**YOUR INSTRUCTIONS**
In the data below, swap "pixels" for "px" and keep everything else the same. Leave the pictures out of your answer.

Records for locating elements on screens
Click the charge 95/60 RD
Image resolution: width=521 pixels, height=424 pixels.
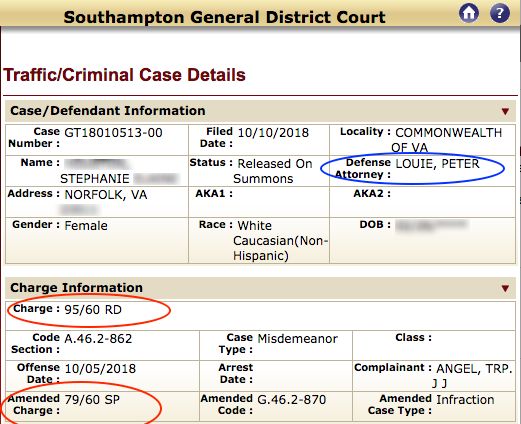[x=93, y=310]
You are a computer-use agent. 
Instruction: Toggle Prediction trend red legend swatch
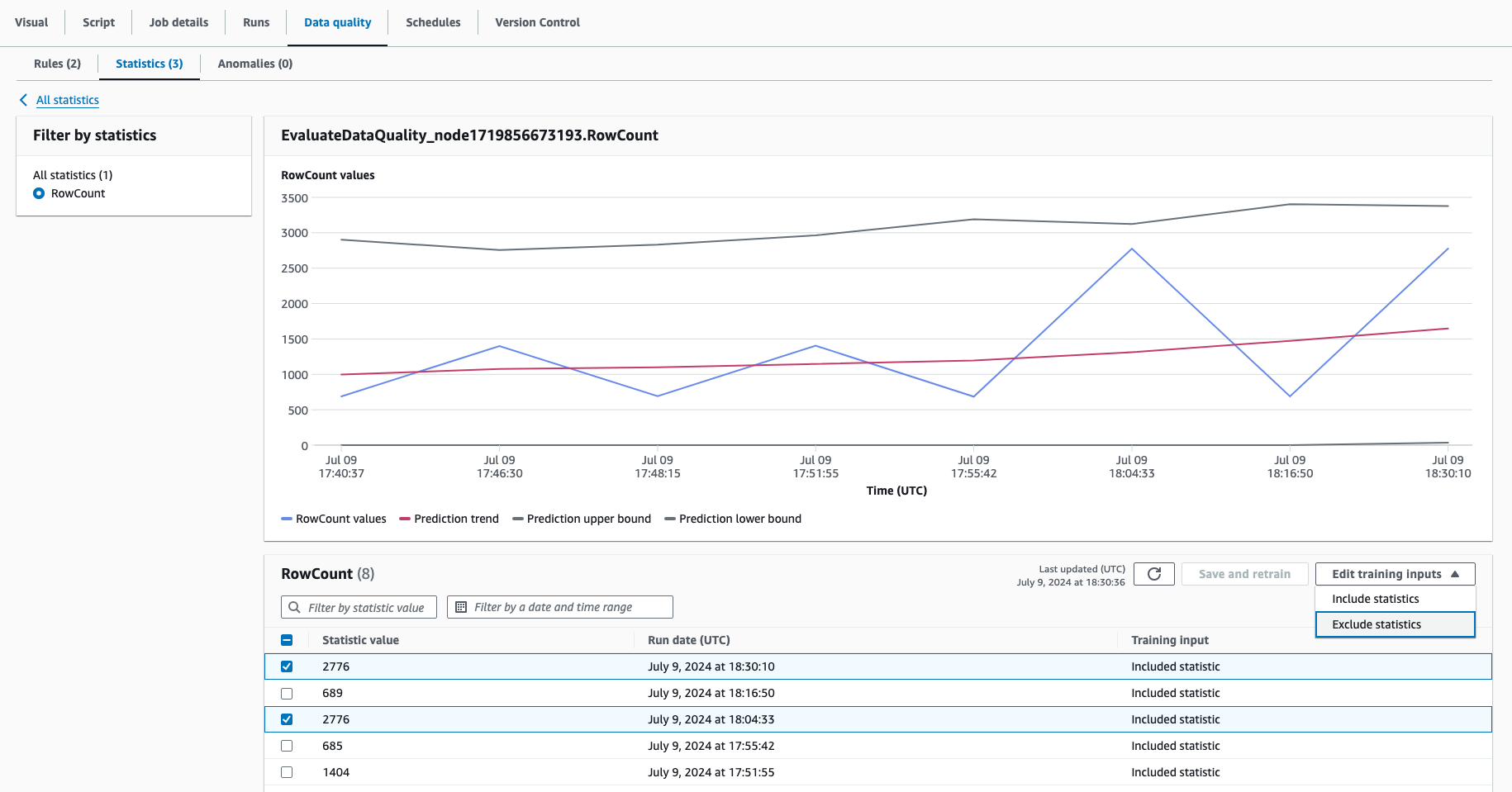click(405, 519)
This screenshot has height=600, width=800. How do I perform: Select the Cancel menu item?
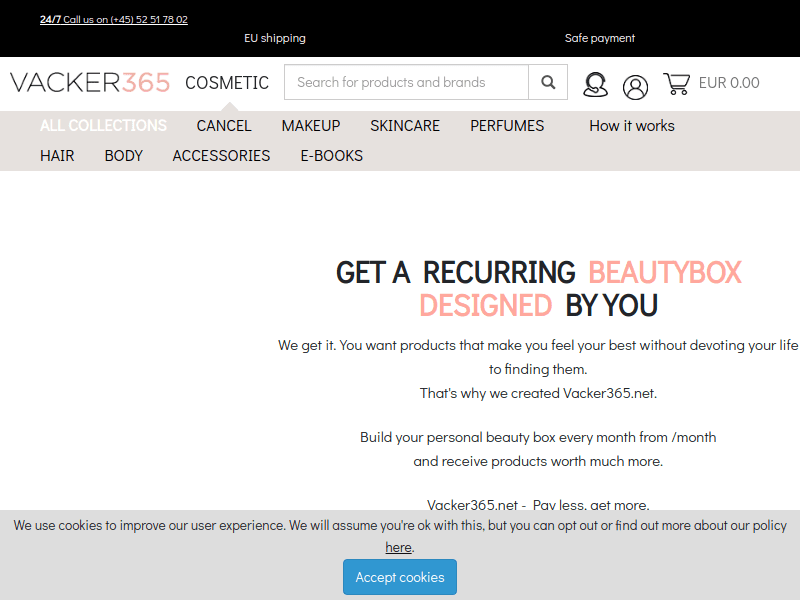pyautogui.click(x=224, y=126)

**OUTPUT FOR THIS TASK**
Click the charge 95/60 RD
Image resolution: width=521 px, height=424 px.
[x=93, y=310]
You are a computer-use agent. 
Instruction: Toggle Prediction trend red legend swatch
click(405, 519)
This screenshot has height=600, width=800. How do I perform: Select the Cancel menu item?
pyautogui.click(x=224, y=126)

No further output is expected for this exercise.